Crônica: Quase indo desta pra melhor no Dia de Finados no México

Tive sorte de ir ao México, dez anos atrás, e conferir a festa do Dia de Finados por lá. Uma curiosidade que tinha desde que vi, no Teatro do Parque, os fragmentos de Que Viva México, que Sergei Eisenstein deixou inacabado. Passei por uma escola, e a pirralhada descia de um ônibus, todos com caveirinhas nos rostos. Numa padaria, um cartaz oferecendo pão dos mortos, com o slogan: “Para comer o pão dos mortos tens que estar vivo”.

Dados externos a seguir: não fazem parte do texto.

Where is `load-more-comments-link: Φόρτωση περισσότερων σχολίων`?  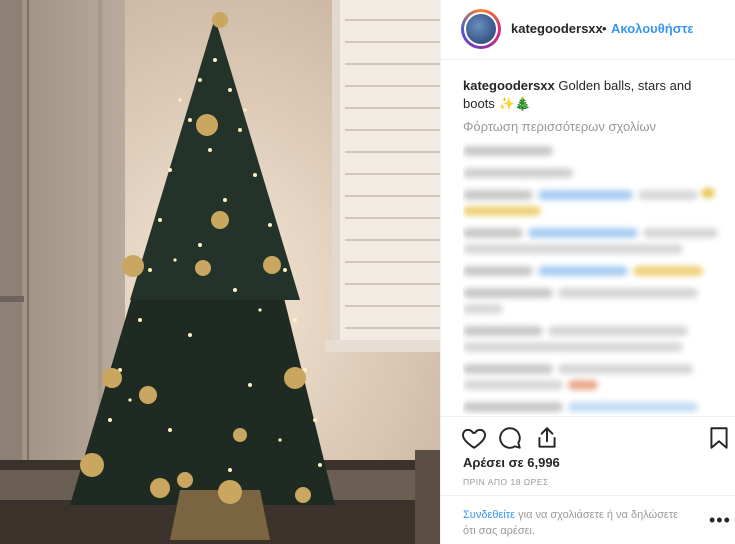
load-more-comments-link: Φόρτωση περισσότερων σχολίων is located at coordinates (560, 126).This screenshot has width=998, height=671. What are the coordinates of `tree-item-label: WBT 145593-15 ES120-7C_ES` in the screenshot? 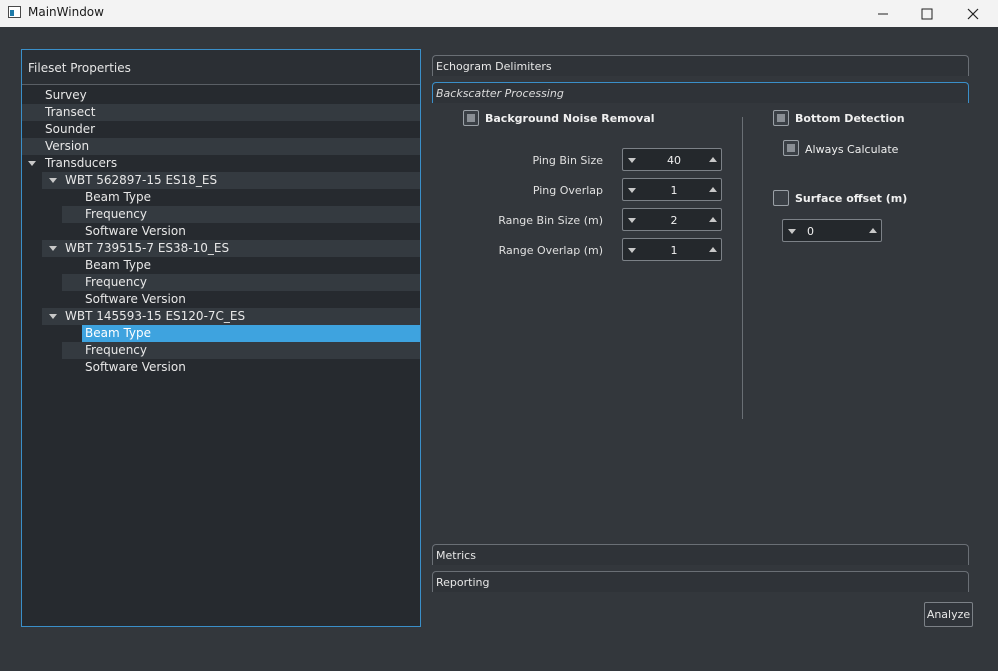 It's located at (156, 316).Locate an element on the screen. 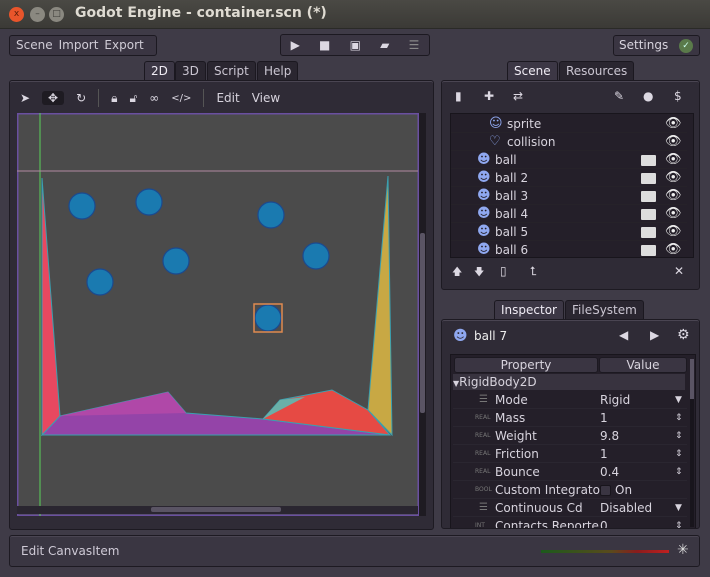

Duas caveiras femininas, em tamanho natural, vestidos de um azul berrante, ornamentam uma banca de revistas. Via-se algo referente à morte por toda parte. No noticiário da TV, pessoas nos túmulos dos parentes ou amigos, comemorando e bebemorando. Dia dos Mortos mexicano é farto em comida e bebida. E pelo jeito os que se foram gostavam de uma birita. Em todos os repastos há garrafas de tequila.

Vou a um restaurante de um pequeno shopping. Na entrada, numa mesa, sobre uma toalha, tíbias, crâneos, frutas, pão dos mortos, um tubo de tequila. Cá no Brasil seria considerado um despacho. Faltava uma galinha preta pra dar o grau. Nesse meu primeiro Dia dos Mortos, na cidade do México achei que iria parar no outro plano, em ter feito nenhum plano para isso.

Nesse ano, o real tava bem na fita. Não me recordo a paridade com o peso, mas o poder de compra do real era joinha. Pedi um bregueço pra enganar a fome. Não sou de comer muito, engano a fome. Mas veio muito. Só a entrada pra mim tava de bom tamanho. Uma cervejinha, claro, pra acompanhar. Na primeira garfada, os olhos encheram-se de lágrimas, labaredas saíram pelas ventas, e faltou-me a respiração.

Nada de infarto, ou mal afim. Pimenta. Mexicano aprecia pimenta, e valendo.  No meu prato botaram pimenta que daria pra uma baiana untar uns cem acarajés. Eu era o único cliente do restaurante. Tomei um gole generoso da cerveja. Não adiantou. A morte aproximava-se de mim no Dia dos Mortos. Junto com a comida, veio um potinho com o que imaginei fosse geleia adocicada. Era geleia, mas de pimenta, e de uma cepa mais forte. A garganta fechou. Virei-me procurando a garçonete. Ela entendeu o que se passava. Deveria estar acostumada. Veio em meu socorro com um copo de leite. Mandou que eu entornasse o precioso líquido da vaca. Um santo remédio. Quase dou um cheiro na moça que me salvou a vida. Nos meus dias restantes na Cidade do México procedi feito o macaco que engoliu um bola de bilhar. Antes de comer qualquer coisa, colocava um tiquinho de nada na ponta da língua, pra sentir o grau de picância.